Rosário Bento Pais fez saber, ainda, que, no capítulo da Economia Azul, existe um projecto que tem que ver com as pescas sustentáveis, apoio à pesca tradicional e protecção da biodiversidade marinha.

O projecto da União Europeia, no domínio da Economia Circular, disse a embaixadora, visa contribuir para o banimento do plástico, com recurso à recolha selectiva e à instalação em massa, a breve trecho, de ecopontos.

“Há um problema a nível da protecção da biodiversidade marinha, devido, em particular, à poluição dos plásticos e é notório ver que tudo aquilo que a gente utiliza e rejeita com plástico vai parar ao mar. É um problema grave, a nível mundial”, admitiu, Rosário Bento Pais.

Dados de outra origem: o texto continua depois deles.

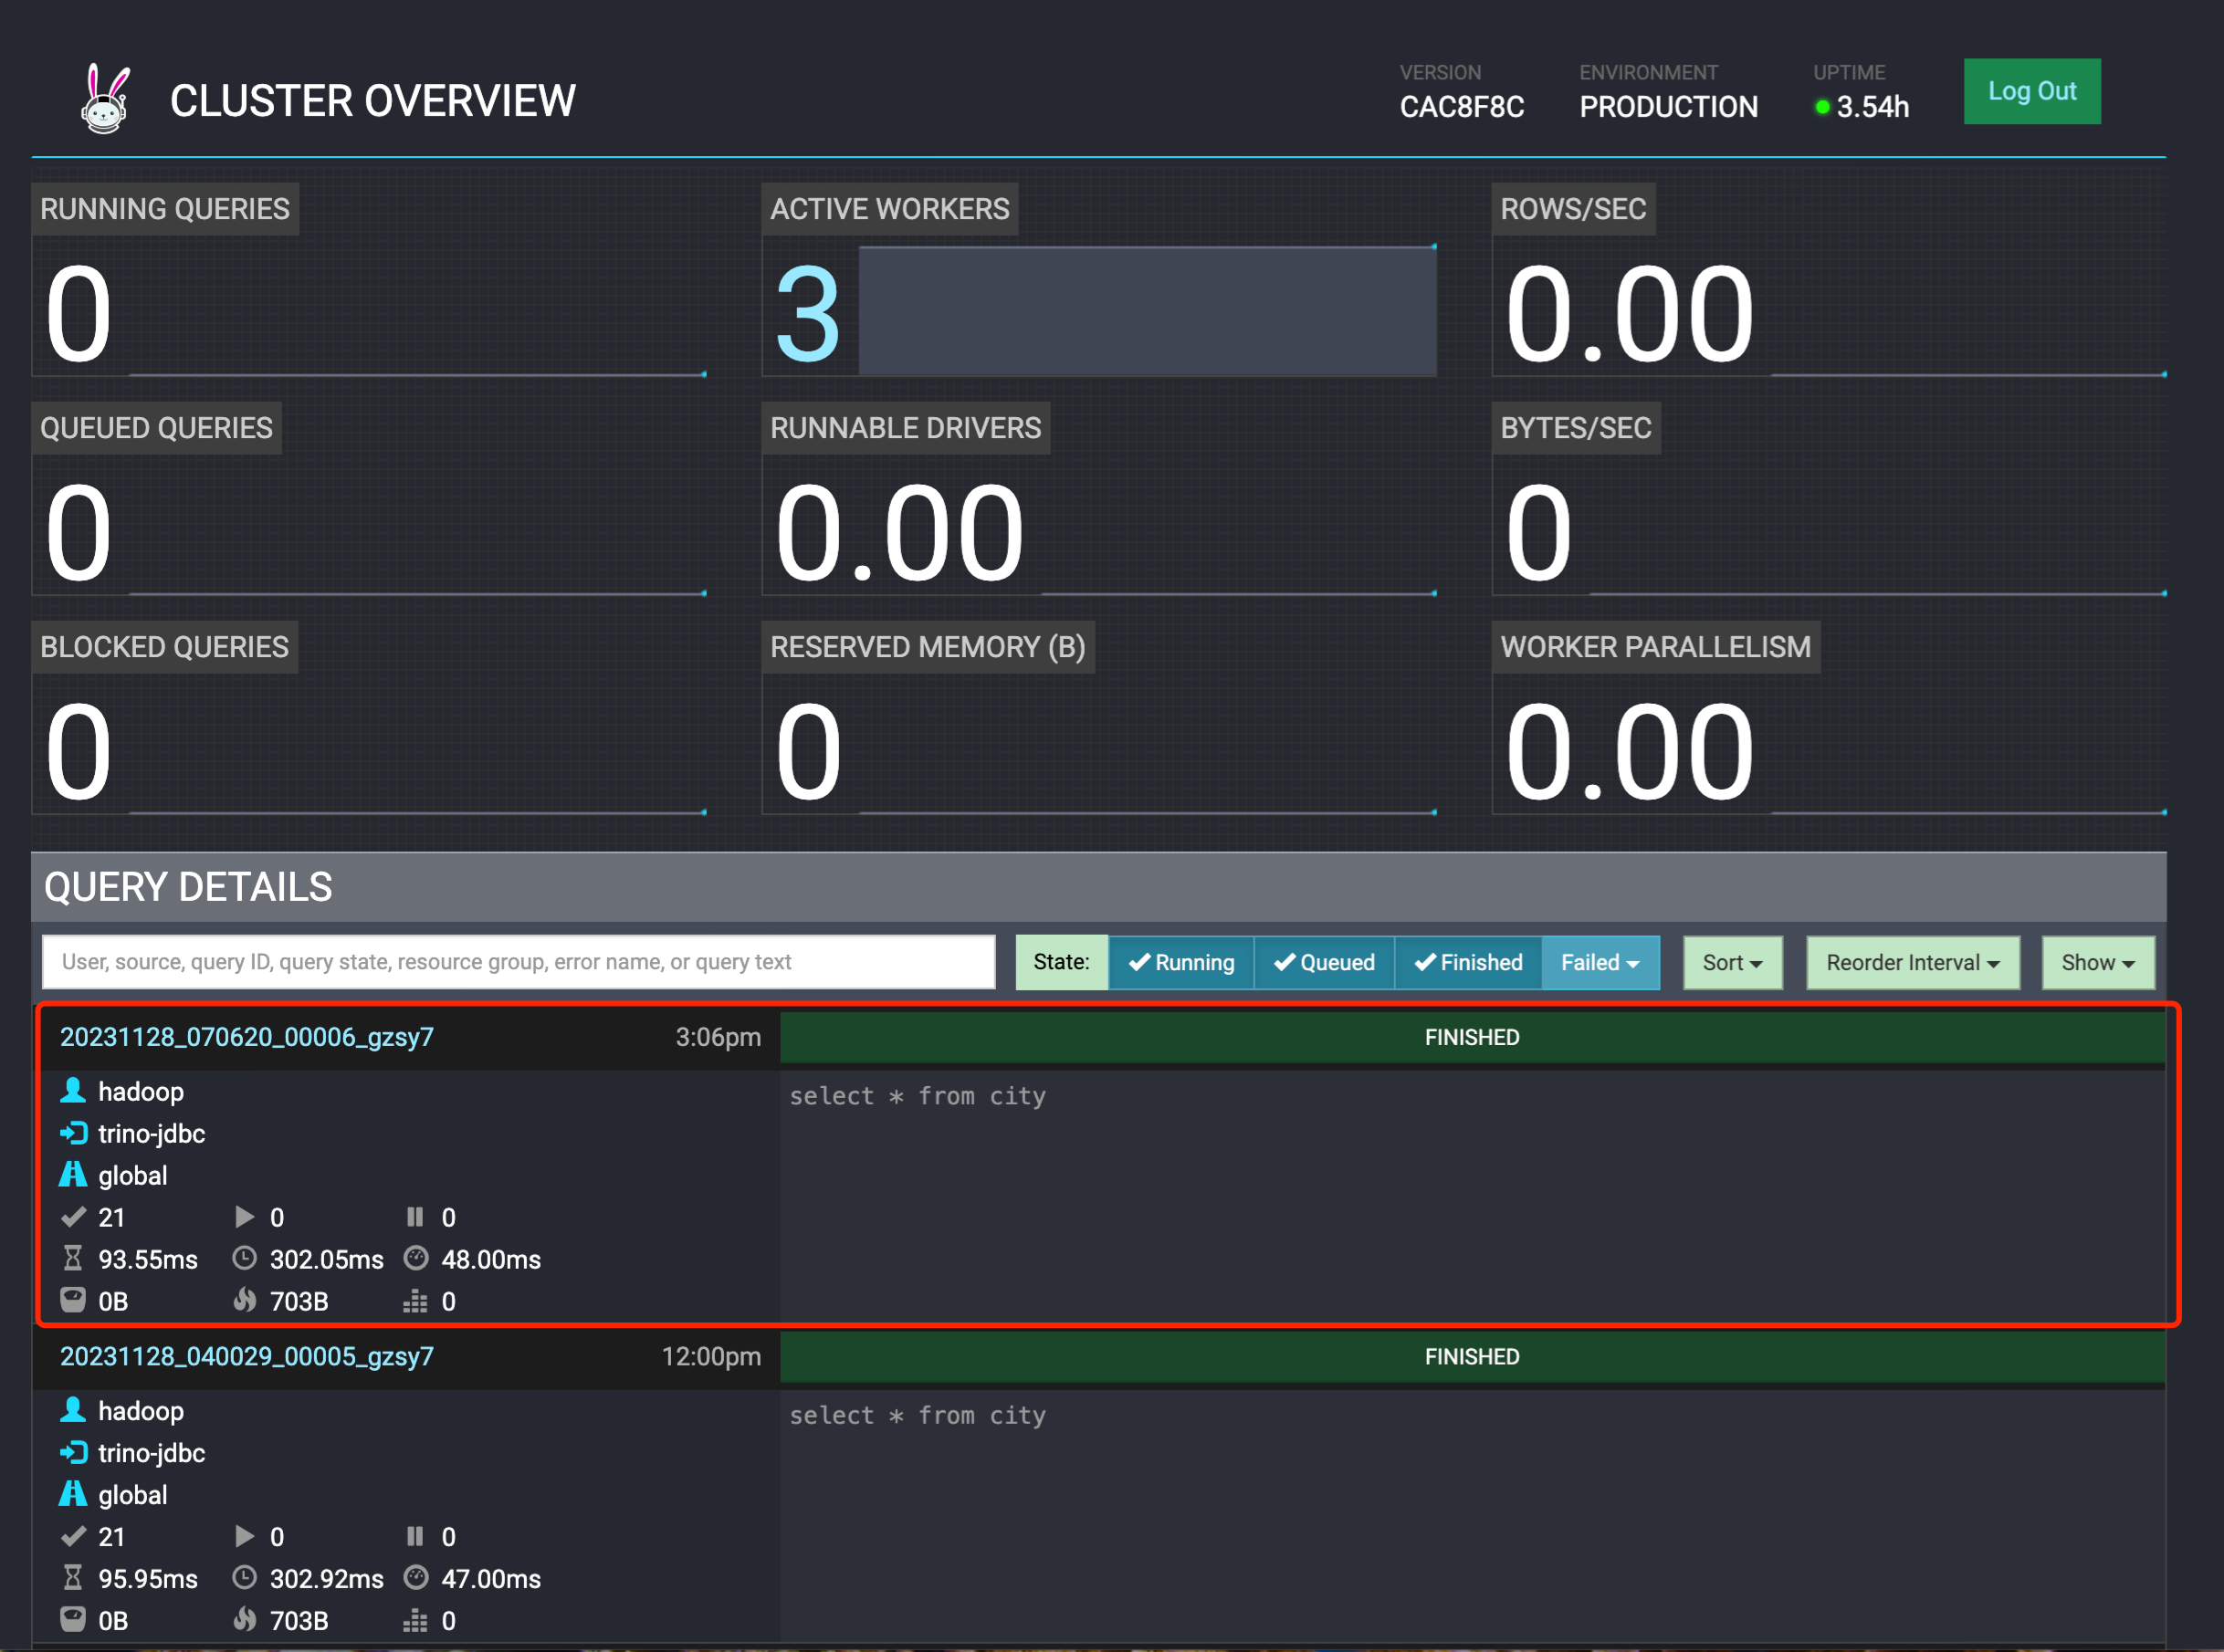
Task: Click the resource group icon beside first global
Action: click(73, 1174)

A embaixadora europeia esclareceu, de igual modo, que a linha de financiamento de 2022 a 2024 é de 275 milhões de euros, sendo este montante para as três áreas definidas pelo Governo angolano: Diversificação Económica, Governança e Desenvolvimento Humano.

“Temos um apoio orçamental directo ao Estado, que está no seu processo normal, e há um grande engajamento por parte das autoridades nacionais e locais em todos os nossos projectos”, assegurou.

Para a ministra Ana Paula de Carvalho, o encontro entre a embaixadora europeia e a Vice-Presidente da República foi importante para o propósito de se fazer uma revisão do que se tem estado a fazer em relação ao apoio da União Europeia para a elaboração do Plano Nacional de Adaptação, voltado para as alterações climáticas.

“É um momento de começarmos a elaborar a próxima estratégia, antes que o prazo que está em vigor termine”, explicou a ministra, para em seguida sublinhar que está em fase de conclusão a Estratégia Nacional para a Biodiversidade, com vigência de 2019 a 2025.

“Com a União Europeia, estamos a trabalhar num projecto voltado para o Corredor do Lobito, com incidência para as áreas de conservação, onde vamos trabalhar, incluindo, também, o Parque Nacional da Quissama, a Reserva da Chimalavera, Luando, e também a de Cangandala”, referiu.

Ana Paula de Carvalho disse, também, que o objectivo com os projectos é imprimir uma nova dinâmica ao nível das áreas de conservação de alguns dos parques, sublinhando que os constrangimentos se prendem, de uma forma geral, com as infra-estruturas de apoio ao corpo da fiscalização, visando a redução da caça furtiva.

A ministra explicou que o projecto sobre Economia Circular está voltado, especificamente, à província de Luanda, e que visa a recolha selectiva do plástico. O processo, disse, passa por ter contentores separados apenas para o plástico e, também, ecopontos.